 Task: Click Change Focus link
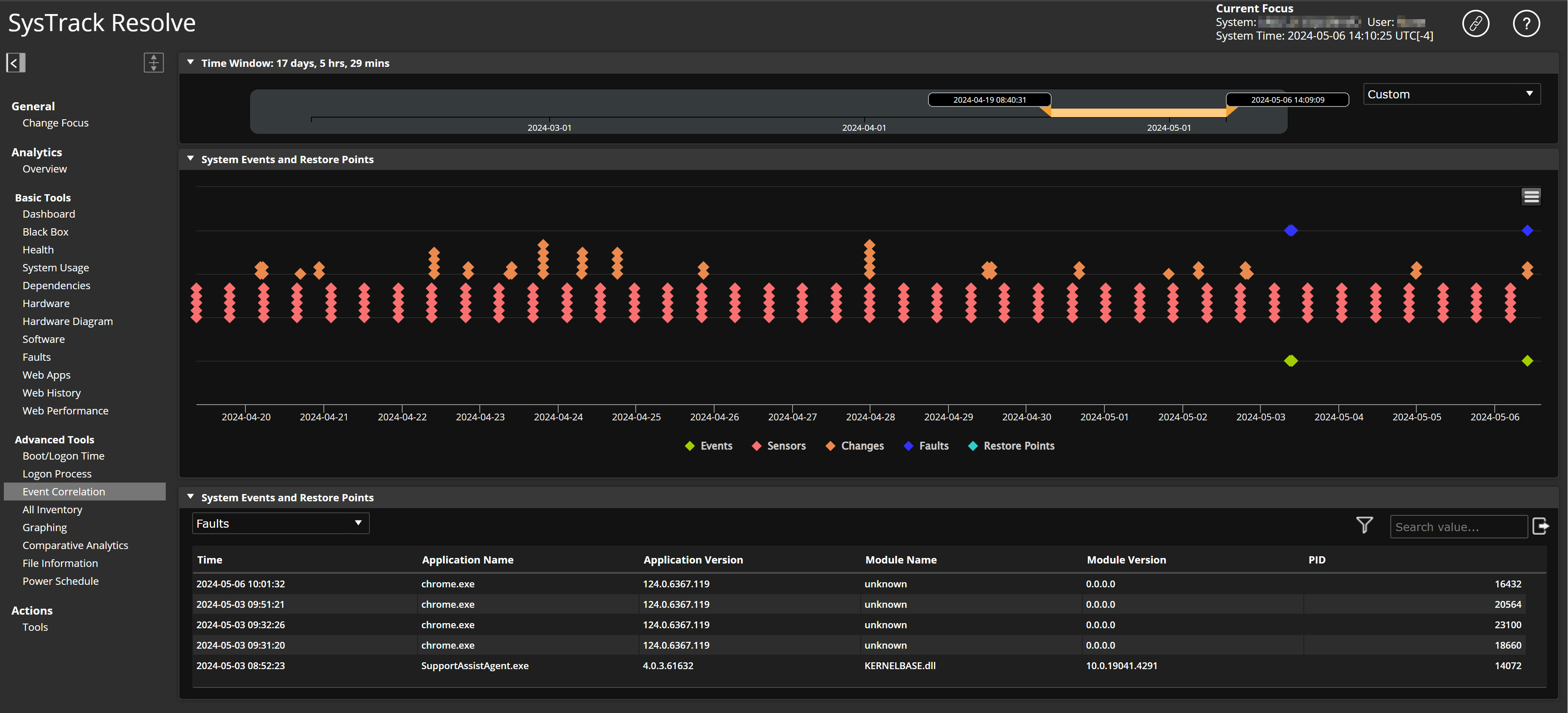pyautogui.click(x=55, y=123)
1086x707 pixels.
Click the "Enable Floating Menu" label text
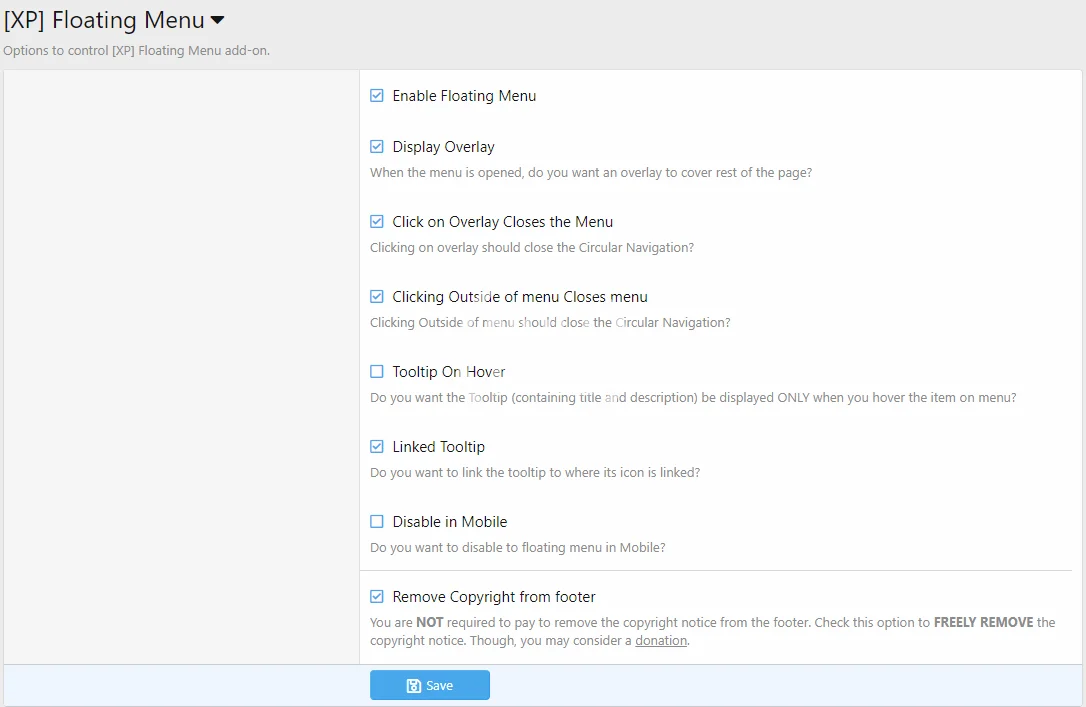tap(464, 96)
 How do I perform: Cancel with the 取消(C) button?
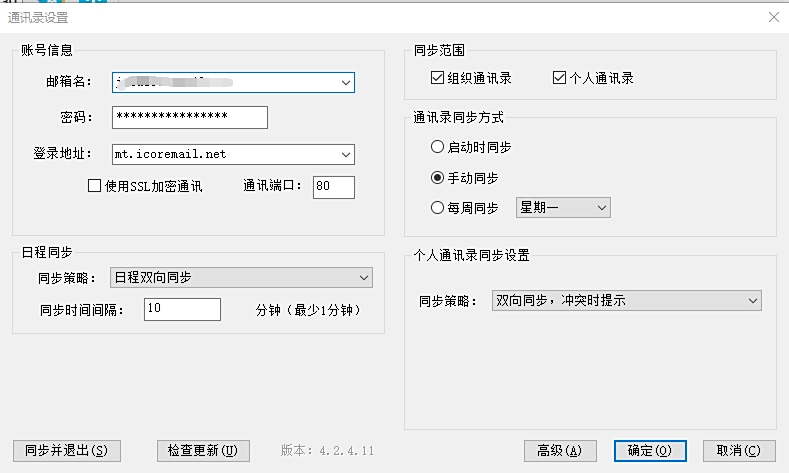[739, 451]
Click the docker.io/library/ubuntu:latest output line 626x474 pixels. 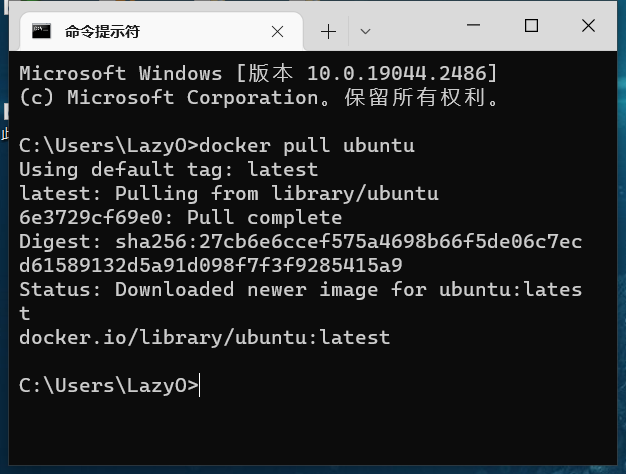(x=204, y=338)
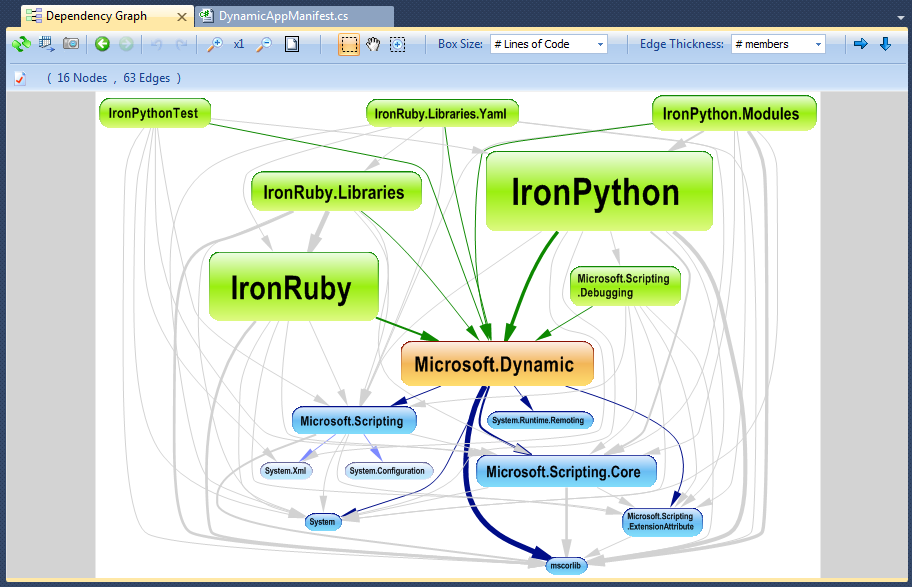Reset zoom to x1
Screen dimensions: 912x587
click(239, 44)
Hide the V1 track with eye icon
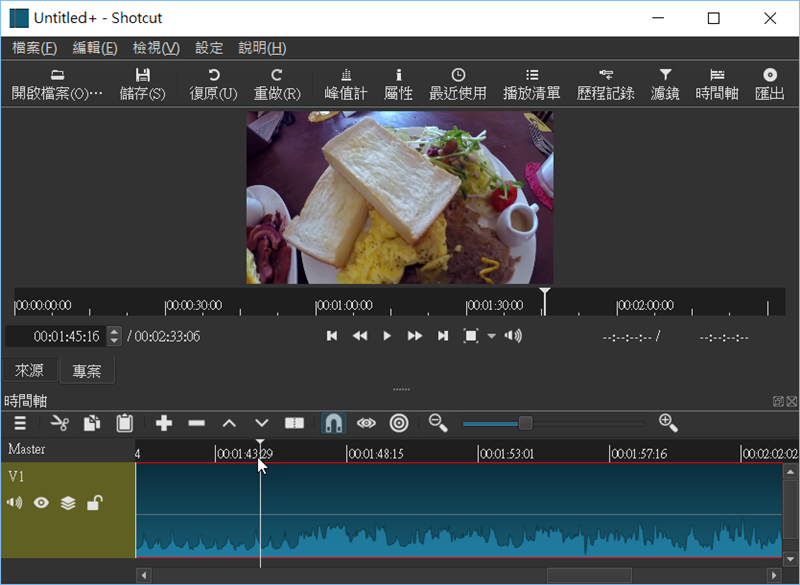 (x=42, y=503)
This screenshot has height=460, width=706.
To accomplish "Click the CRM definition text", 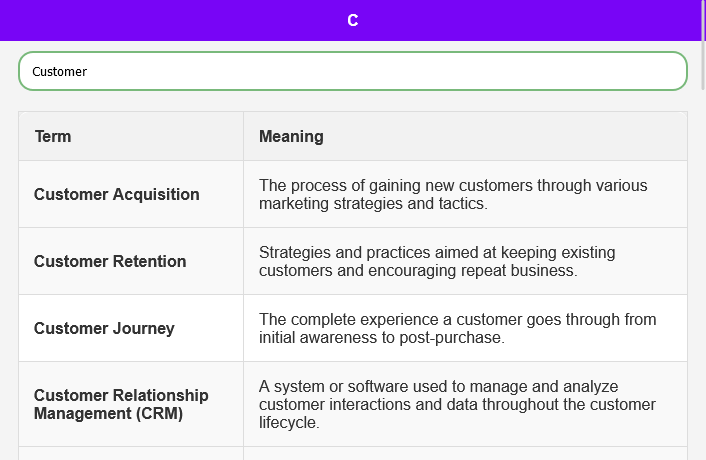I will coord(457,404).
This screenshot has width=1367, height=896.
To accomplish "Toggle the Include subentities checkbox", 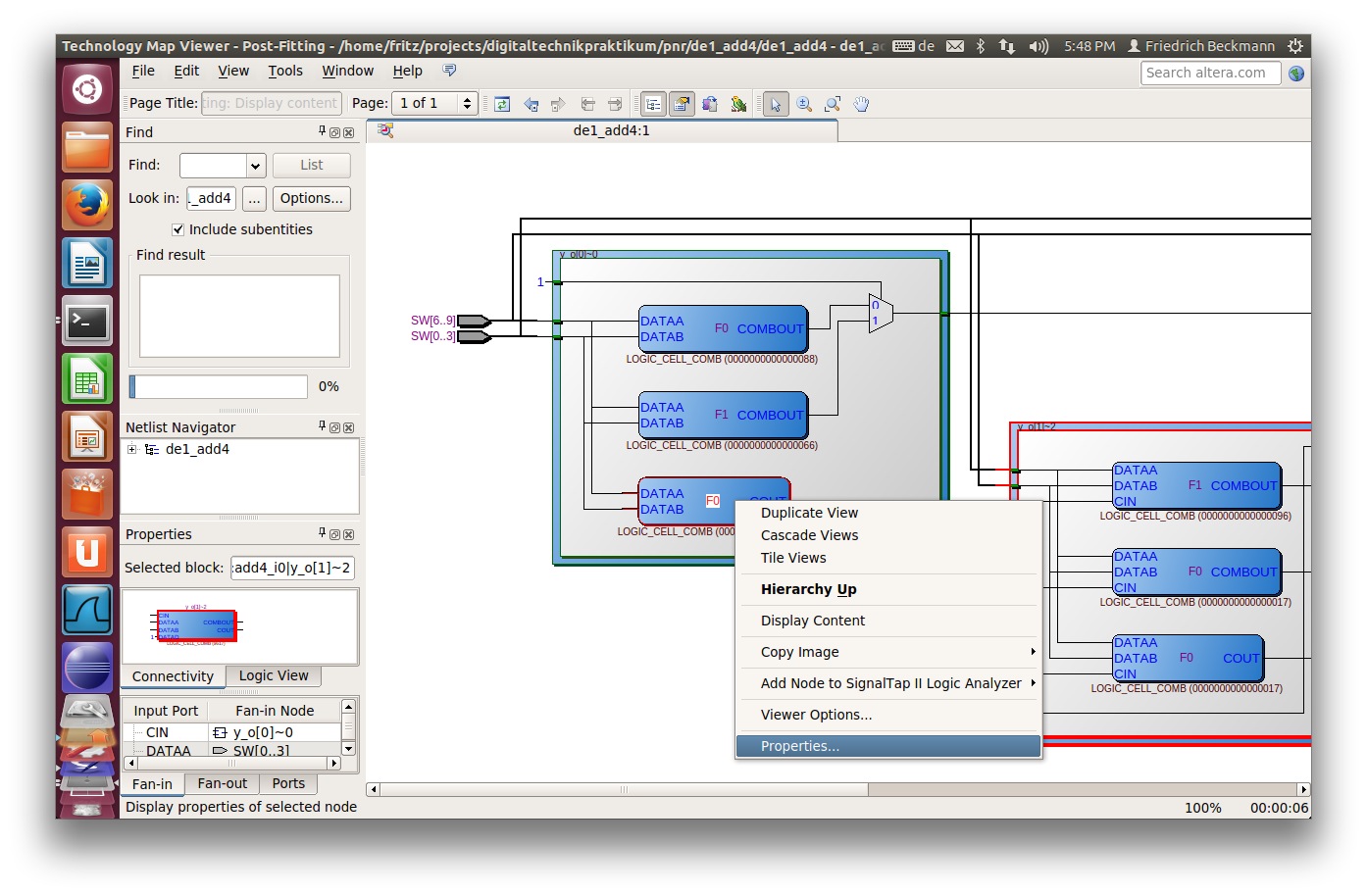I will tap(177, 229).
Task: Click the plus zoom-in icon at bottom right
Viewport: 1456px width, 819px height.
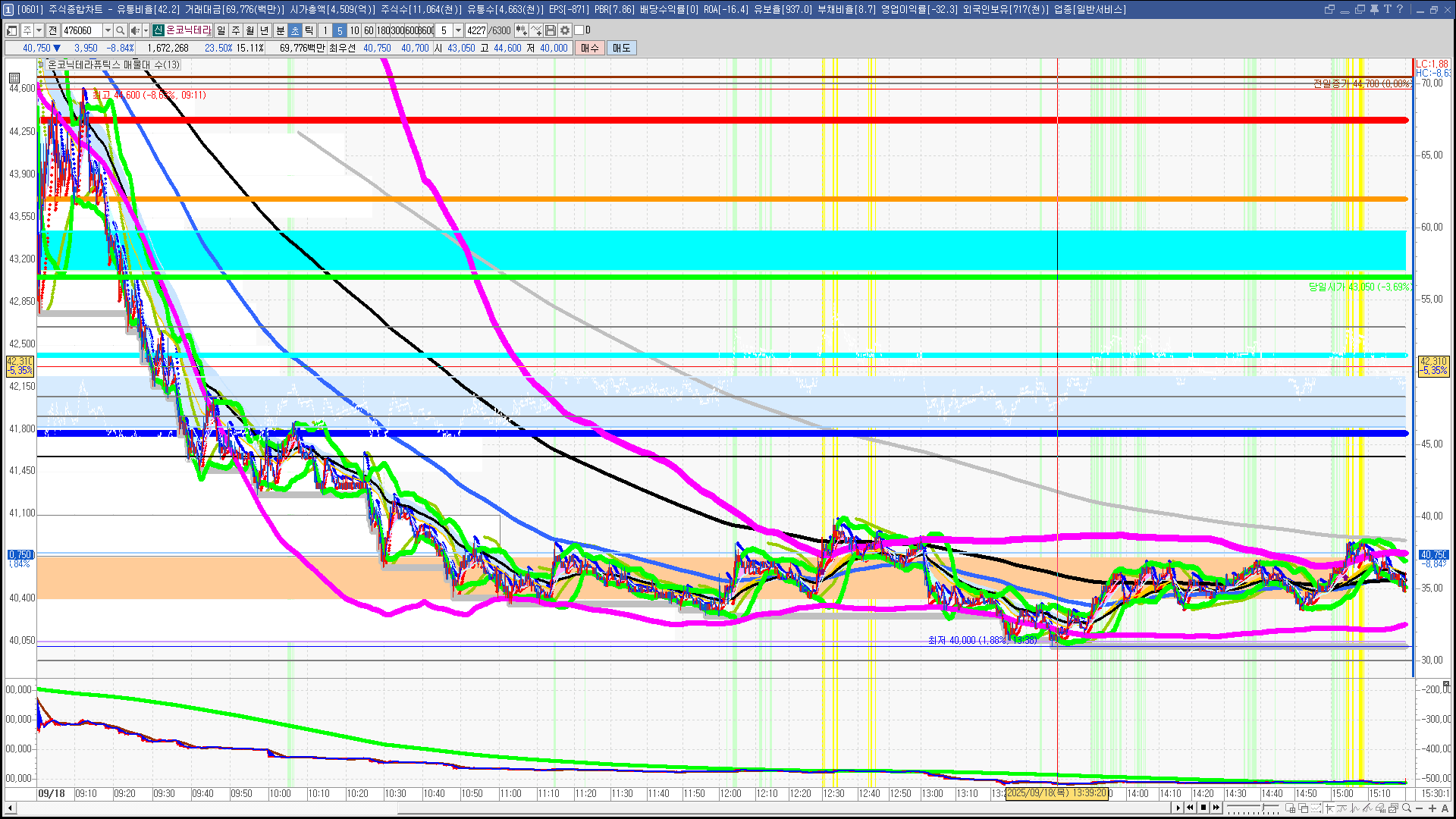Action: [1432, 808]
++++++++++
Written request
Please pull out every line of the records above that contains the word "This", and copy each such line in full.

Expected output
This screenshot has height=460, width=706.
This screenshot has width=1367, height=896.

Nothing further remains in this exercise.